■ Wiersze danych:
# # #

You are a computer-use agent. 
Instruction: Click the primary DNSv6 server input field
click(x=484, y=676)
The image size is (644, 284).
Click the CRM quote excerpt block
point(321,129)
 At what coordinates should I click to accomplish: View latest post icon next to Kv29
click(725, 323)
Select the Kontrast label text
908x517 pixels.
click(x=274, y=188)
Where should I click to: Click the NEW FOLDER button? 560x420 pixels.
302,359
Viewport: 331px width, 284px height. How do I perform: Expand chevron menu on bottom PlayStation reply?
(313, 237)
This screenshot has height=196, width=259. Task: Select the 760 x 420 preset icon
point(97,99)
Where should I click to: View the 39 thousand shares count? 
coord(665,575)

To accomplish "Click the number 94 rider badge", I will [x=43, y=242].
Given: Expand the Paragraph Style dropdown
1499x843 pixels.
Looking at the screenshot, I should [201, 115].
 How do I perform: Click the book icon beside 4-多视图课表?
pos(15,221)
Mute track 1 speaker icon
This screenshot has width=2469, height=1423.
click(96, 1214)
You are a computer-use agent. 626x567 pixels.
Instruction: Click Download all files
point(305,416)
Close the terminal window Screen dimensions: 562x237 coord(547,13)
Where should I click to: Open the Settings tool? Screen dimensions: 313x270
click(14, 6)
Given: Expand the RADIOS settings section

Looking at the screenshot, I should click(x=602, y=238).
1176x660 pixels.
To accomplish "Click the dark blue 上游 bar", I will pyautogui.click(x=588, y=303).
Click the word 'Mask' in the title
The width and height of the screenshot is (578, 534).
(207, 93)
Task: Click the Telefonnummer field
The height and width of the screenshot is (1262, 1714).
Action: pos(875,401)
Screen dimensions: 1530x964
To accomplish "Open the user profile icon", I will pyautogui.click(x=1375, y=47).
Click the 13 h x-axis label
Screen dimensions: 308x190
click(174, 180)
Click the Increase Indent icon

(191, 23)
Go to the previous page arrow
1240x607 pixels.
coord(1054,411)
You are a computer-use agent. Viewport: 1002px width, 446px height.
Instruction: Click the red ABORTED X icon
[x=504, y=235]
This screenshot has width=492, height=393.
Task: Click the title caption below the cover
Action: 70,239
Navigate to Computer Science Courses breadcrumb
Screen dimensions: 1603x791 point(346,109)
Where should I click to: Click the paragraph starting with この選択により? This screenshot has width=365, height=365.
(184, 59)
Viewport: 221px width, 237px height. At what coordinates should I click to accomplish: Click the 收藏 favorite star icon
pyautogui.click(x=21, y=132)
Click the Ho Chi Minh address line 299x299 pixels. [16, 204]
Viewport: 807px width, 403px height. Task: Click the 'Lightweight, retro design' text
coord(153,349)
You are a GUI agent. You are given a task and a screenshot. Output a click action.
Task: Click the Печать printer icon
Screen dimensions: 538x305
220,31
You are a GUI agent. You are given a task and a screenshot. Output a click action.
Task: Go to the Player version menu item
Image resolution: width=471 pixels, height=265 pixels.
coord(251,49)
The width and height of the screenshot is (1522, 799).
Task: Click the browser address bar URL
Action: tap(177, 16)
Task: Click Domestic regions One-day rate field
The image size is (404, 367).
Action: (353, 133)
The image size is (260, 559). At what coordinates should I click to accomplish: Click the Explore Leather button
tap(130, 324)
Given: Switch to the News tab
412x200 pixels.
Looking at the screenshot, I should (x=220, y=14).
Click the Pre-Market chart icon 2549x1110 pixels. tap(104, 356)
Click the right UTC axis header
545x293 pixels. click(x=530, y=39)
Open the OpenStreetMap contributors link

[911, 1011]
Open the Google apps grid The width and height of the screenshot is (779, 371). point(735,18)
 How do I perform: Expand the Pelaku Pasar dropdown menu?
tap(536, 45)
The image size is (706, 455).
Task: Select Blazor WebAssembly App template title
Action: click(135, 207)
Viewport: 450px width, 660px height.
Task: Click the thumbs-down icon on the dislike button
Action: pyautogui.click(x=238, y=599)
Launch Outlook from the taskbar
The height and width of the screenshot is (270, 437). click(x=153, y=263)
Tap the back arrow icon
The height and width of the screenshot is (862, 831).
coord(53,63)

# # #

■ Treść zadania:
Zredaguj powyższe rekordy tak, aby każde „computer-use agent” zastąpić przez „desktop assistant”. Reszta tekstu ma pozostać bez zmian.

■ Przykładowe rozwiązanie:
You are a desktop assistant. 
Instruction: Click the primary DNSv6 server input field
click(x=484, y=676)
The image size is (644, 284).
Click the CRM quote excerpt block
point(321,129)
 At what coordinates should I click to accomplish: View latest post icon next to Kv29
click(725, 323)
Select the Kontrast label text
908x517 pixels.
click(x=274, y=188)
Where should I click to: Click the NEW FOLDER button? 560x420 pixels.
302,359
Viewport: 331px width, 284px height. How do I perform: Expand chevron menu on bottom PlayStation reply?
(313, 237)
This screenshot has height=196, width=259. Task: Select the 760 x 420 preset icon
point(97,99)
Where should I click to: View the 39 thousand shares count? 
coord(665,575)

To accomplish "Click the number 94 rider badge", I will [x=43, y=242].
Given: Expand the Paragraph Style dropdown
1499x843 pixels.
Looking at the screenshot, I should [201, 115].
 How do I perform: Click the book icon beside 4-多视图课表?
pos(15,221)
Mute track 1 speaker icon
This screenshot has width=2469, height=1423.
click(96, 1214)
You are a desktop assistant. 626x567 pixels.
Instruction: Click Download all files
point(305,416)
Close the terminal window Screen dimensions: 562x237 coord(547,13)
Where should I click to: Open the Settings tool? Screen dimensions: 313x270
click(14, 6)
Given: Expand the RADIOS settings section

Looking at the screenshot, I should click(x=602, y=238).
1176x660 pixels.
To accomplish "Click the dark blue 上游 bar", I will pyautogui.click(x=588, y=303).
Click the word 'Mask' in the title
The width and height of the screenshot is (578, 534).
(207, 93)
Task: Click the Telefonnummer field
The height and width of the screenshot is (1262, 1714).
Action: pos(875,401)
Screen dimensions: 1530x964
To accomplish "Open the user profile icon", I will pyautogui.click(x=1375, y=47).
Click the 13 h x-axis label
Screen dimensions: 308x190
click(174, 180)
Click the Increase Indent icon

(191, 23)
Go to the previous page arrow
1240x607 pixels.
coord(1054,411)
You are a desktop assistant. Viewport: 1002px width, 446px height.
Instruction: Click the red ABORTED X icon
[x=504, y=235]
This screenshot has width=492, height=393.
Task: Click the title caption below the cover
Action: 70,239
Navigate to Computer Science Courses breadcrumb
Screen dimensions: 1603x791 point(346,109)
Where should I click to: Click the paragraph starting with この選択により? This screenshot has width=365, height=365.
(184, 59)
Viewport: 221px width, 237px height. At what coordinates should I click to accomplish: Click the 收藏 favorite star icon
pyautogui.click(x=21, y=132)
Click the Ho Chi Minh address line 299x299 pixels. [16, 204]
Viewport: 807px width, 403px height. Task: Click the 'Lightweight, retro design' text
coord(153,349)
You are a GUI agent. You are given a task and a screenshot. Output a click action.
Task: Click the Печать printer icon
Screen dimensions: 538x305
220,31
You are a GUI agent. You are given a task and a screenshot. Output a click action.
Task: Go to the Player version menu item
Image resolution: width=471 pixels, height=265 pixels.
coord(251,49)
The width and height of the screenshot is (1522, 799).
Task: Click the browser address bar URL
Action: tap(177, 16)
Task: Click Domestic regions One-day rate field
The image size is (404, 367).
Action: (353, 133)
The image size is (260, 559). At what coordinates should I click to accomplish: Click the Explore Leather button
tap(130, 324)
Given: Switch to the News tab
412x200 pixels.
Looking at the screenshot, I should (x=220, y=14).
Click the Pre-Market chart icon 2549x1110 pixels. tap(104, 356)
Click the right UTC axis header
545x293 pixels. click(x=530, y=39)
Open the OpenStreetMap contributors link

[911, 1011]
Open the Google apps grid The width and height of the screenshot is (779, 371). point(735,18)
 How do I perform: Expand the Pelaku Pasar dropdown menu?
tap(536, 45)
The image size is (706, 455).
Task: Select Blazor WebAssembly App template title
Action: click(135, 207)
Viewport: 450px width, 660px height.
Task: Click the thumbs-down icon on the dislike button
Action: pyautogui.click(x=238, y=599)
Launch Outlook from the taskbar
The height and width of the screenshot is (270, 437). click(x=153, y=263)
Tap the back arrow icon
The height and width of the screenshot is (862, 831).
coord(53,63)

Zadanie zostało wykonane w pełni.